**Estratto fornito:**
++++++++++

Diario di una spettatrice
La storia è donna
Quattro buone ragioni per vedere il film del momento: "C'è ancora domani" di Paola Cortellesi. Dalla trama di forte spirito civile alla grande prova di tutti gli interpreti
È il film di cui tutti parlano, è il film che sta sbancando il botteghino, dopo anni di disattenzione e di covid, la gente si mette in coda fuori dai cinema per vederlo. E mica era scontato, perché non è Scorsese, non è Nolan, è Paola Cortellesi, un’attrice “comica” che per la prima volta fa anche la regista. E allora, per non aggiungermi al bla bla che si può leggere ovunque, vado dritta al punto elencando quattro validi motivi che, secondo me, consigliano la visione del film C’è ancora domani.
1. La prima ragione riguarda il contenuto, come diceva Renzo Arbore all’Altra Domenica “il messaggio”. Questa pellicola è un inno alle donne che hanno fatto la Repubblica, 13 milioni di donne che votarono in Italia per la prima volta e di cui siamo tutti/e figli/e e nipoti. Sono convinta che il successo inatteso del film sia dovuto anche a un passaparola che riguarda in qualche modo l’emozione che non ti aspetti e che arriva alla fine del film provocata proprio da questo messaggio. Massì, lo dico, vedere la Cortellesi fa venire voglia di votare di nuovo per la Repubblica, con tutto quello che questo voto potrebbe significare adesso.
2. Entro nel merito del prodotto cinematografico, delle scelte fatte dalla regista. Vedendo le prime scene, il set, la recitazione, ho pensato: oddio, è tutto finto, a partire dal bianco/nero finto neorealista, mica ci possiamo credere, quella Roma del 1946 è finta, il cortile dove si affacciano le finestrelle del seminterrato dove abita quella famiglia di disgraziati è teatro, è il basso di Napoli milionaria. Sì, è tutto platealmente fiction, dal parrucchino di Valerio Mastrandrea al poliziotto americano di colore che non parla una parola d’italiano, ma si vede che si fa capire bene quando vuole (per citare Vasco) e allora arriva il coup de théâtre. Ed è soprattutto finzione dichiarata il rapporto tra Delia (Cortellesi) e Ivano (Mastrandrea), lo rivela la scena in cui lui la aggredisce (perché fin dall’inizio è chiaro che nel loro matrimonio lei subisce la violenza del marito) ma mica senti le urla, c’è la canzone «Nessuno ti giuro nessuno nemmeno il destino ci può separare» e i due ballano un boogie, e i segni delle violenze appaiono e subito scompaiono. Fiction appunto. Insomma, la regista ci sta raccontando una storia drammatica, c’è la violenza, c’è il marito padrone e la donna moglie e madre che subisce, c’è l’Italia del 1946 con la miseria e i sogni semplici e irrealizzabili di quelle persone, ci sono le donne che cercano l’amore e magari non l’avranno, ma toglie da questa narrazione il dramma, lo racconta nella leggerezza di una finzione esplicita, e mica il messaggio è per questo meno forte. Ho pensato che questo film, girato con altri mezzi in America, sarebbe stato un magnifico musical.
3. La terza buona ragione per vedere questo film riguarda proprio le scelte musicali, un mix tutt’altro che scontato di canzoni d’epoca e canzoni contemporanee. E ci sono soprattutto le musiche originali di Lele Marchitelli, il compositore che ha lavorato per Paolo Sorrentino nel film La grande bellezza e nella serie The Young Pope. Come non accorgersi che la sequenza iniziale in cui Delia cammina al rallentatore sfiorando tutti i generi del popolo romano è identica alla sigla di The Young Pope?
4. Last but not least c’è la bravura di tutto il cast a cominciare da lei, la protagonista adesso anche regista, mai più semplicemente un’attrice “comica” come tante.

++++++++++

**Consegna:**
Per favore, ricopia senza modifiche il passo della recensione del film di Paola Cortellesi che parte da "1. La prima" e prosegue fino a "potrebbe significare adesso.".

**Materiale di partenza:**
++++++++++

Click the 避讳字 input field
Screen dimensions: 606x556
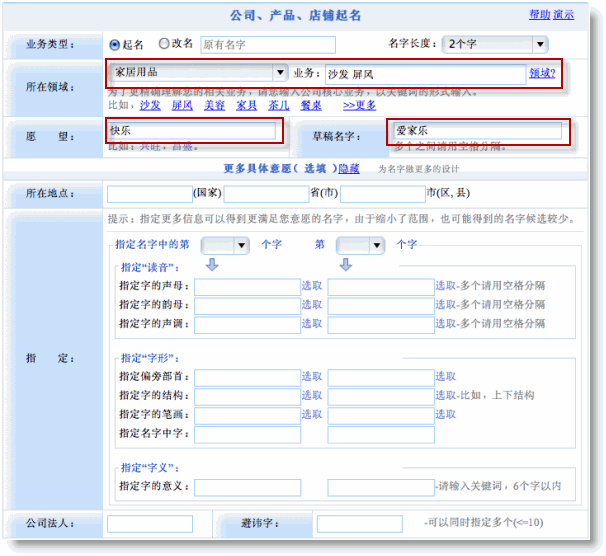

++++++++++

**Soluzione:**
1. La prima ragione riguarda il contenuto, come diceva Renzo Arbore all’Altra Domenica “il messaggio”. Questa pellicola è un inno alle donne che hanno fatto la Repubblica, 13 milioni di donne che votarono in Italia per la prima volta e di cui siamo tutti/e figli/e e nipoti. Sono convinta che il successo inatteso del film sia dovuto anche a un passaparola che riguarda in qualche modo l’emozione che non ti aspetti e che arriva alla fine del film provocata proprio da questo messaggio. Massì, lo dico, vedere la Cortellesi fa venire voglia di votare di nuovo per la Repubblica, con tutto quello che questo voto potrebbe significare adesso.